AKS Auto scaling

We have two properties in AKS autoscaling

  1. Cluster Autoscaler

  2. Horizontal Pod Autoscaler

Cluster Autoscaler

If pod demand changes, he Kubernetes cluster Autoscaler adjusts the number of nodes based on the requested compute resources in the node pool.

#create a resource group
az group create --name myResourceGroup --location eastus

# create a AKS cluster with autoscaler enabled
az aks create \
  --resource-group myResourceGroup \
  --name myAKSCluster \
  --node-count 1 \ # 3 is recomended for production grade cluster
  --vm-set-type VirtualMachineScaleSets \
  --load-balancer-sku standard \
  --enable-cluster-autoscaler \ #here we are enabling cluster Autoscaler
  --min-count 1 \
  --max-count 3

# updating a existing cluster with cluster Autoscaler enabled
az aks update \
  --resource-group myResourceGroup \
  --name myAKSCluster \
  --enable-cluster-autoscaler \
  --min-count 1 \
  --max-count 3

in portal, go to your aks-cluster > settings > Node pools > select Autoscale

Notes:

  1. By default, the cluster Autoscaler checks the Metrics API server every 10 seconds for any required changes in node count.

  2. The cluster Autoscaler works with Kubernetes RBAC-enabled AKS clusters that run Kubernetes 1.10.x or higher.

  3. cluster Autoscaler is typically used alongside the horizontal pod autoscaler.
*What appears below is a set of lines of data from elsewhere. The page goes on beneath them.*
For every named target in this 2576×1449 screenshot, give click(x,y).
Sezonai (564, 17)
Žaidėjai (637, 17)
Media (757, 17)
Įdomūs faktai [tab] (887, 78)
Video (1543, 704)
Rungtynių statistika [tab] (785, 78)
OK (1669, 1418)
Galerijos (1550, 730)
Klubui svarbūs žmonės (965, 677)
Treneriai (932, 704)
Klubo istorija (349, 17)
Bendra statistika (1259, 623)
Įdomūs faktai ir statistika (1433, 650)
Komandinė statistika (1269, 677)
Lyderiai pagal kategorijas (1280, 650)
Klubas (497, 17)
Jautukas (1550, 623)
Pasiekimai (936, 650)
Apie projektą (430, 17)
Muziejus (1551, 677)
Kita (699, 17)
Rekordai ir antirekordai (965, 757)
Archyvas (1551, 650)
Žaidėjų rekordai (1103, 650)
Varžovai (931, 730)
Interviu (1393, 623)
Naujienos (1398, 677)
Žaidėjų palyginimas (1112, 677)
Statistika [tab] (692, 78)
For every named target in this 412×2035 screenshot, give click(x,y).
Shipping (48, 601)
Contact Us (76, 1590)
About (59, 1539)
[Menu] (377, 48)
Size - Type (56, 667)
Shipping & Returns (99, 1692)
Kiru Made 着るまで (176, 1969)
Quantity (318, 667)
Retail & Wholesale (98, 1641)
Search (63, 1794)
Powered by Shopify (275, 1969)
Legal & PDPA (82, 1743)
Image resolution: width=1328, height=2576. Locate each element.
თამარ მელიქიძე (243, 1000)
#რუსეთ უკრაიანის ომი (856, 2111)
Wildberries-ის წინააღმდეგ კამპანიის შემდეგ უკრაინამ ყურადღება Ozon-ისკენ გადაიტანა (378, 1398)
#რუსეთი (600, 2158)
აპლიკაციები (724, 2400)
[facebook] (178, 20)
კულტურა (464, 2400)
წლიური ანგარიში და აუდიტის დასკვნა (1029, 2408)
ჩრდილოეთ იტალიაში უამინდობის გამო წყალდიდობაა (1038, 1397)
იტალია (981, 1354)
When combined, the horizontal pod autoscaler increases or decreases the number of pods based on application demand, and the cluster autoscaler adjusts the number of nodes to run more pods.

Horizontal Pod Autoscaler

We can set a target CPU utilization % and HPA scales in or out as per to meet the requirement.

HPA need Kubernetes metrics server to verify the CPU metrics of a pod.

1) HPA checks data from metrics server in every 15 seconds

2) HPA Calculating the replicas

3) HPA asks to scale the Application replicas in or out

HPA requirements:

metrics data
CPU %
min replicas
max replicas

kubectl autoscale deployment mydeployment --cpu-percentage --min=2 --max=10

HPA manifest

apiVersion: autoscaling/v1
kind: HorizontalPodAutoscaler
metadata:
  name: store-front-hpa
spec:
  maxReplicas: 10 # define max replica count
  minReplicas: 3  # define min replica count
  scaleTargetRef:
    apiVersion: apps/v1
    kind: Deployment
    name: store-front # this should be your deployment name
    metrics: 50 # target CPU utilization

##############################################################
kubectl describe hpa/store-front-hpa

Notes:

By default, the HPA checks the Metrics API in every 15 seconds for any required changes in replica count, and the Metrics API retrieves data from the Kubelet every 60 seconds.